Either way, strain the sap to remove any debris and store in the fridge.

Once you’ve collected enough sap to fill a stock pot (10 L in my case), boil the sap over medium high heat. I was cautioned to do this outside, as allegedly a sticky residue can build up on surfaces if done indoors. I ignored this caution and boiled the sap on my stove with the vent hood running. No residue appeared, perhaps because I was processing a relatively small amount of sap.

As soon as the sap is brought to a simmer, it turns from clear to cloudy. If you continue to boil the sap down you get a very murky syrup that looks a lot like honey:

If you want clear syrup, you have to remove the “sugar sand,” the calcium compound that is clouding the liquid. Lisa and I simply stopped boiling partway through the reduction, let the sugar sand settle to the bottom of the pot, then decanted the syrup and continued boiling. My understanding is that the sugar sand is not harmful in any way; it’s removed simply to clarify the syrup. Here’s a picture of some of the sugar sand we filtered out:

If you’re diligent with your decanting and filtering, you will end with a more familiar looking, clear syrup.

I didn’t reduce my syrup to the same thickness as commercial syrup. Besides being less sweet, the flavour of my syrup is much different than store-bought: there is a pronounced fruitiness, one that I would associate with a fine honey.

 

Part Four: Analysis

Below are the quantities of sap I collected each day. Note how the flow starts very high, then tapers to almost nothing in a matter of days. At this point I thought that the run had ended, and I stopped checking my buckets. Then about a week later I was in my backyard and noticed that the buckets were overflowing. Some of the sap was lost, but I don’t know exactly how much. Also, I don’t know if the break in the flow had to do with the weather (it was very cold and overcast on those days), or if it is part of a regular cycle in the run. Interestingly, the second wave of the run produced noticeably sweeter sap.

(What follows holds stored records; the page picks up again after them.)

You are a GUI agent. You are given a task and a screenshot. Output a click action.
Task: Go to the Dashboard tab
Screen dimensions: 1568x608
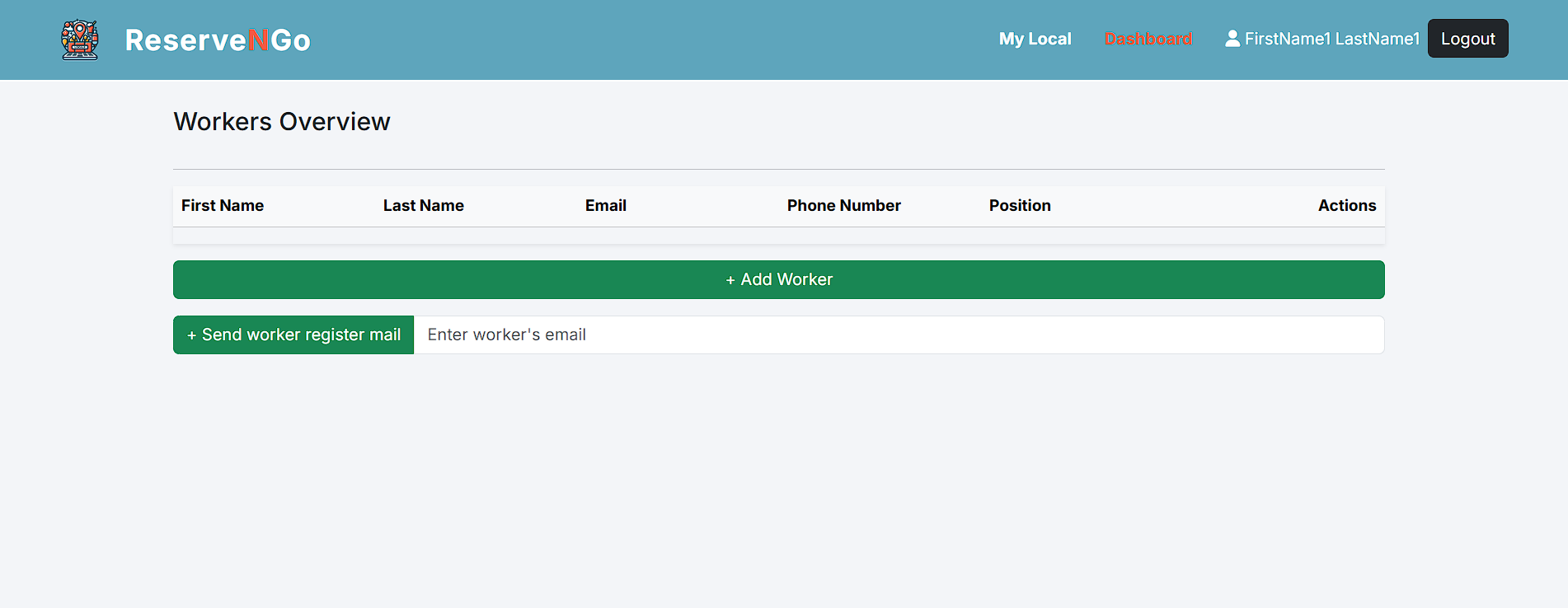[1148, 39]
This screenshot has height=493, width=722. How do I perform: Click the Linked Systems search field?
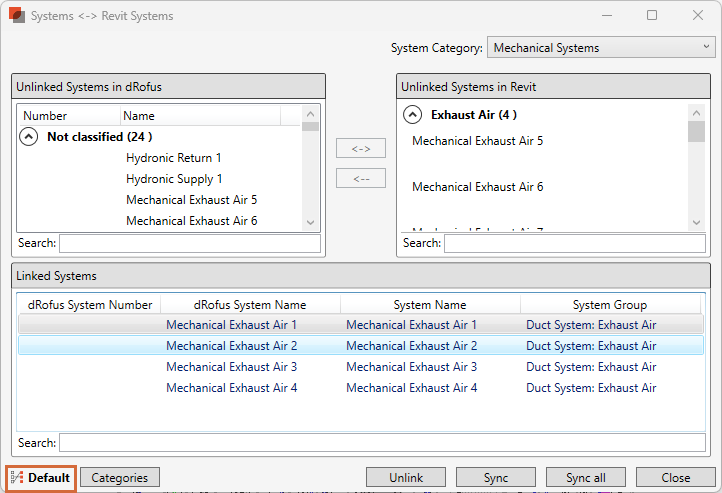click(x=381, y=443)

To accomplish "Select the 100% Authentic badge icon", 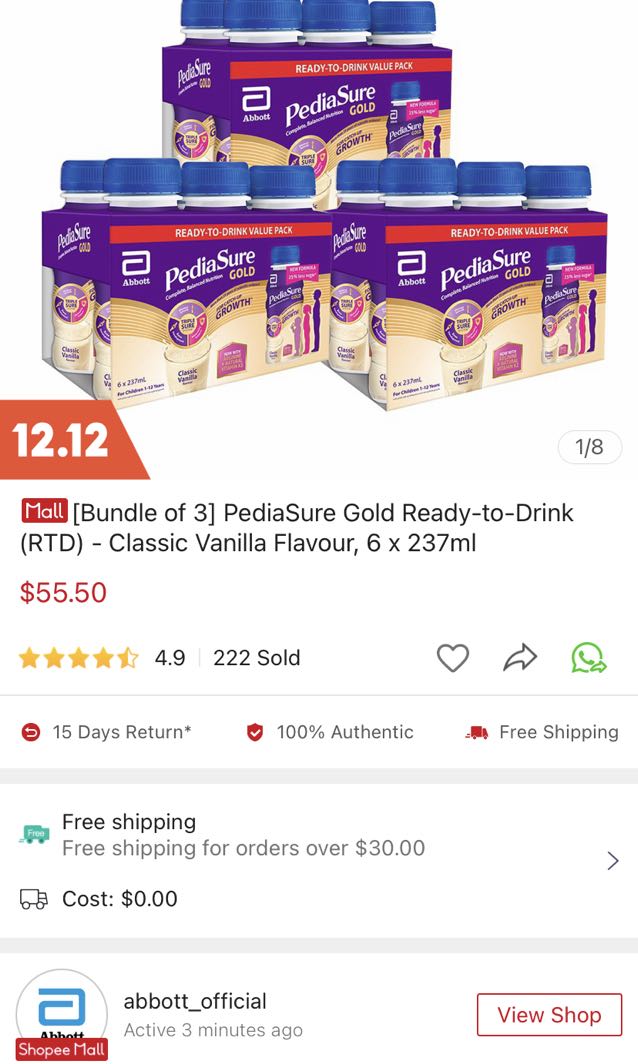I will (253, 731).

The maple syrup article in On Food and Cooking says that sugar maple sap is typically reduced by about 40 times, and birch sap by about 100 times. Having a maple tree, but not a sugar maple, I was expecting to reduce somewhere between 40 and 100 times. I ended up reducing by only 29, though, as I mentioned above, my final product was not as thick and sweet as commercial syrup.

Tapping the trees took about ten minutes. Emptying and straining the sap took about ten minutes each day of the run. Boiling the sap down took a few hours every few days of the run, but obviously you don’t have to stand over the pot and watch the liquid reduce. In the end I got a litre and a half of syrup, which I suspect will amply garnish our pancakes for a year.

For the longest time I thought that there are few maples around Edmonton, and that the ones that are here are no good for syrup. I was wrong. Now as I walk through my back alley in McKernan, I see suckering maples everywhere. Most of them are too small to tap, but there is still a huge amount of “untapped’ sweetness in our city. Maples, like caragana, are much more common in the older communities of Edmonton than in the newer suburbs, as they are considered “messy” plants, what with all the suckering and keys…

Tapping maples in Edmonton is not only possible, it is worthwhile, and you should try it if you have the opportunity.  Next winter I’ll put a small ad in my community newspaper to see if there’s anyone interested in learning to do this. If you have a mature maple (or birch) tree in your yard, here are some resources for you.

  • A great website with lots of detailed information: http://www.tapmytrees.com/
  • Mack, Norman (ed.) Back to Basics: How to Learn and Enjoy Our Traditional Skills. ©1981. The Reader’s Digest Association (Canada) Ltd. Montreal, QB.
  • Or contact me through Button Soup

 

Reference

1. McGee, Harold. On Food and Cooking. ©2004 Scribner, New York. Page 668. I love this book.